We at "g", love the work of HHI and Laura Peterson. A great write up below:
Working for 10 years with children circulating through the U.S. mental health system, Laura Peterson ’93 (CLAS) encountered
one particularly difficult case – an emotionally troubled child who had
been in three foster homes, part of two failed adoptions and sent to a
locked psychiatric unit, all by the time he was age 5.
Seeing such tragic cases, Peterson says her "goal became to reach the most children at the earliest age with the simplest, most costeffective and most replicable form of care possible." She started her own nonprofit, Hands to Hearts International (HHI), which seeks to improve the health and welfare of orphaned and vulnerable children as well as economically disadvantaged women worldwide.
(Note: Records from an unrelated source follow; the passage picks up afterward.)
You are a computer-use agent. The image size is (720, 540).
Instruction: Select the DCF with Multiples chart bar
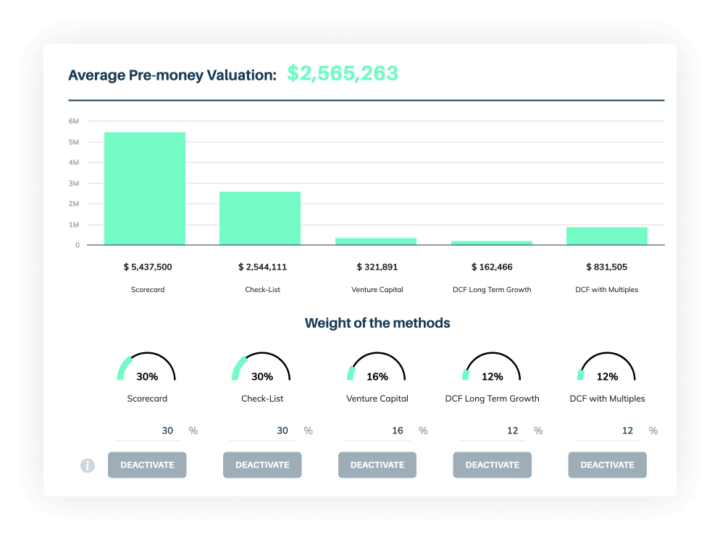coord(607,236)
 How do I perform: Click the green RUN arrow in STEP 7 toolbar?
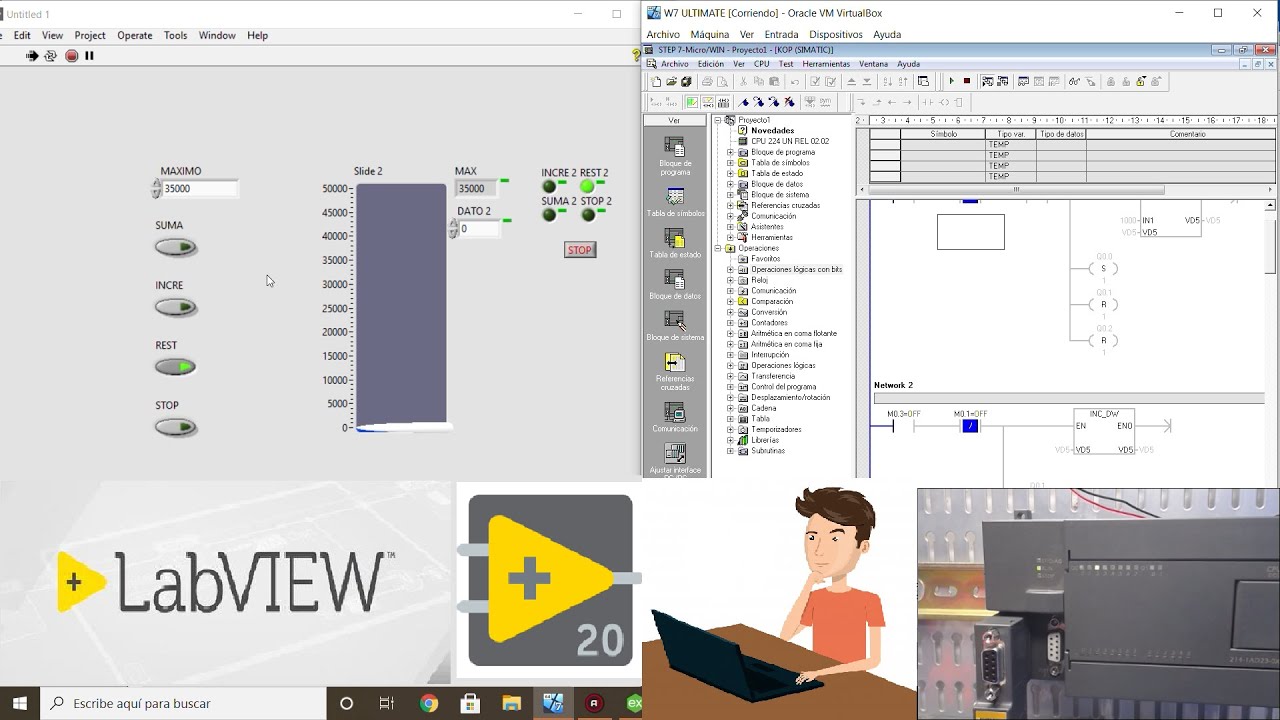point(951,82)
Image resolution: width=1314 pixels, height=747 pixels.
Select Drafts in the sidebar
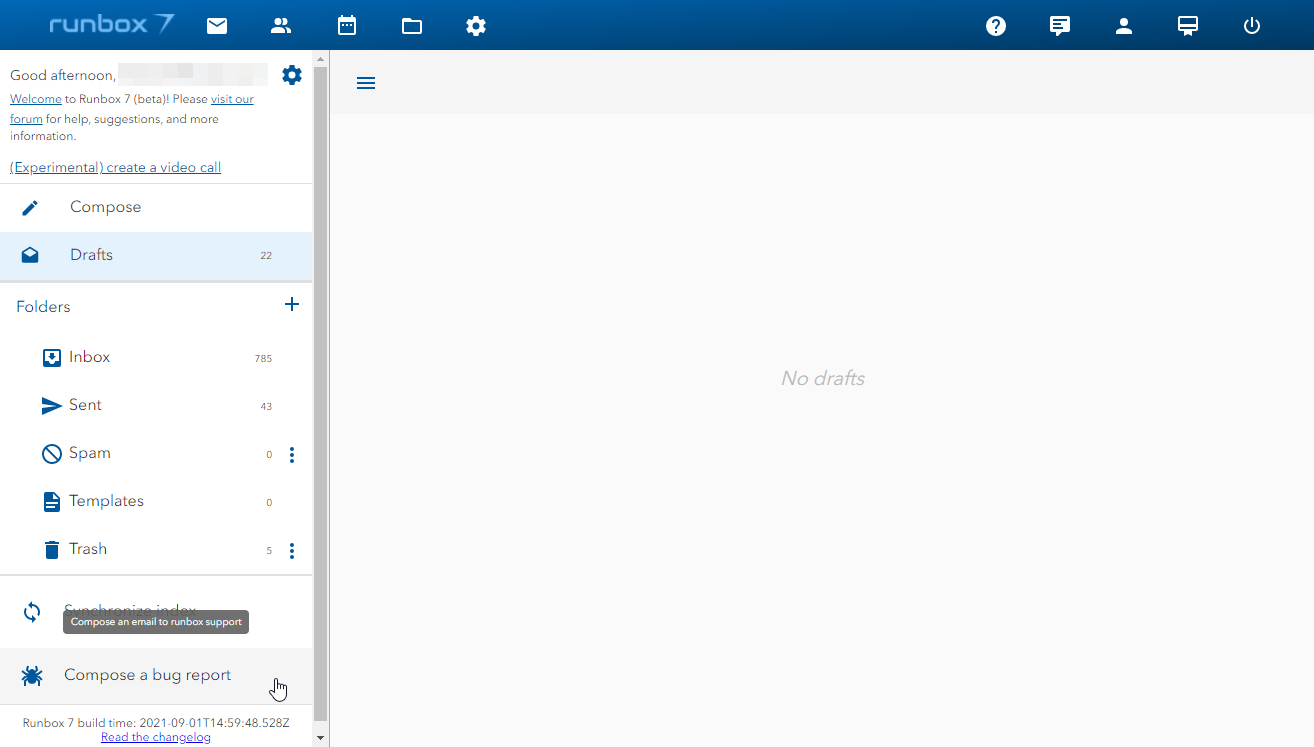pos(91,254)
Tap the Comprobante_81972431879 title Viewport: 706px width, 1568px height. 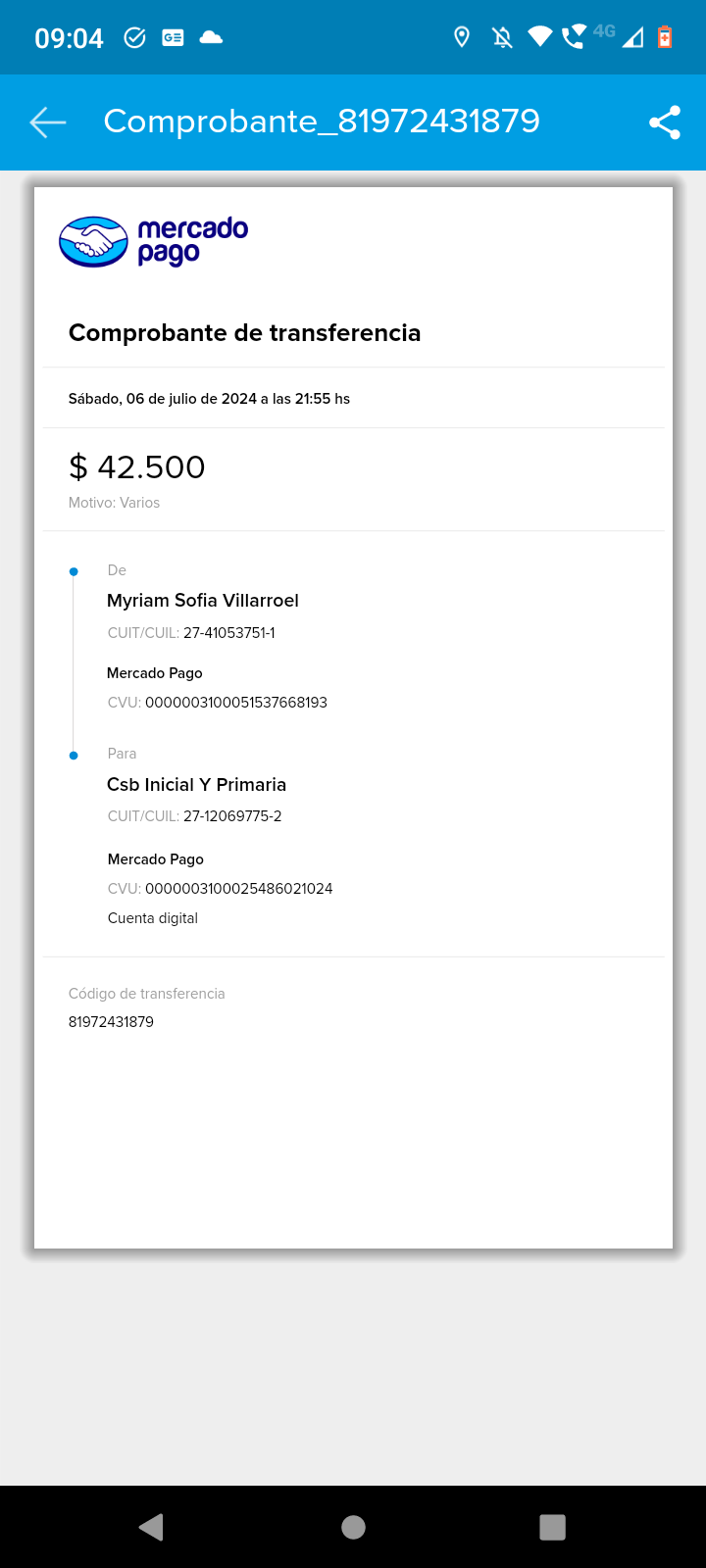[x=322, y=122]
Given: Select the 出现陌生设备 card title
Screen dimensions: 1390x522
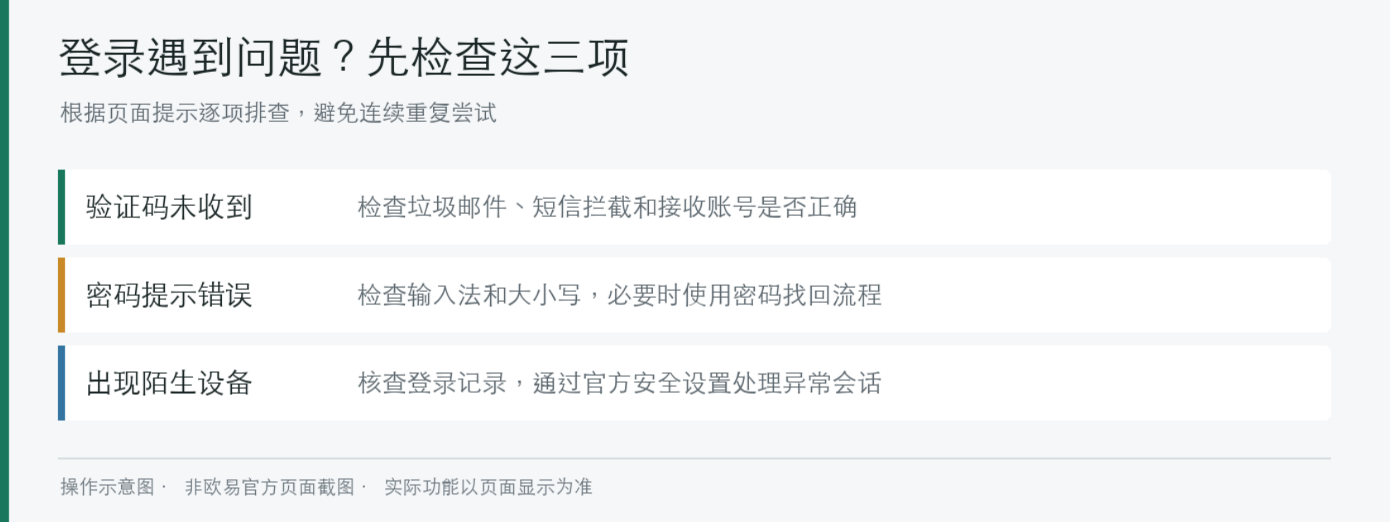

Some of the world’s most vulnerable children live in developing countries, where they face poverty and poor health and often lack a responsive caregiver. Through HHI, Peterson wants to ensure that such children receive the care they need by providing caregivers with the knowledge and skills needed to improve children’s earliest stages of development.
"You can give immunizations to kids, but without responsive caregiving, they’re really missing out," she says.
Working closely with a Utah State University researcher to design an early childhood development curriculum, Peterson began training caregivers in orphanages in India. The HHI curriculum instructs caregivers in fostering young children’s language, cognitive, physical and social skills through simple interactions such as games, stories, song, dance and touch. Since its first training session in 2006, HHI has instructed more than 2,300 caregivers, including caregivers in orphanages, village parents and grandparents, and teachers in India’s Integrated Child Development Services, the world’s largest early childhood development program.
At the same time, Peterson says, HHI’s training program helps to empower disadvantaged women in India, who gain skills that add to their value in the workplace and at home in nurturing their children. To date, HHI’s work has served 19,000 children. Although currently focused solely in India, Peterson hopes to expand HHI into one to two additional countries by early 2010.
She acknowledges that although starting a nonprofit may not be for everyone, each person has something to contribute. "There’s an opportunity for each of us," Peterson says. "We each have gifts, talents and passions that can be applied to better our world."